Citizen Wealth Savings Incentives

Community Organizing Ideas and Issues

Boston        If the only paper you can get in a roadside motel is USA Today, then by god that’s the paper I’m going to read, and so it was in Boston while marooned in Medford a short hike from Tufts.
    One interesting article was right on time the other day and it detailed an effort in New York City to give cash rewards to encourage savings for lower income families.
    The program is completely funded by private dollars including contributions from the Mayor (this is all too bad).  The heart of it is that you get cash as an incentive for savings or for other “good” behavior.
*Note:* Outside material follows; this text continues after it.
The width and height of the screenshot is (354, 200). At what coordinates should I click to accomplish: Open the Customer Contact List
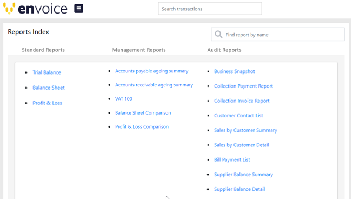click(238, 116)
     The article by Martha Moore said that since 2007 the program has paid out $7.5 million to folks who can make up to $6000 if they hit all of the buttons for cash back.  About half of the money was paid to for preventive health care incentives — like going to the doctor.  More than a third was paid in education incentives.  A little less than 20% was paid for work incentives.  Savings can sometimes be matched almost dollar for dollar.
    Other cities seem to be getting in on the act in some cases.  San Francisco is paying $100 for people to fill out EITC returns.  In Savannah, Georgia the mayor is proposing to pay teenage girls for NOT getting pregnant.  In Memphis a mayor is talking about usi9ng cash to fight infant mortality.  
    These are weird tests but anything that might force some rethinking of the basics in order to create citizen wealth is worth a hard look.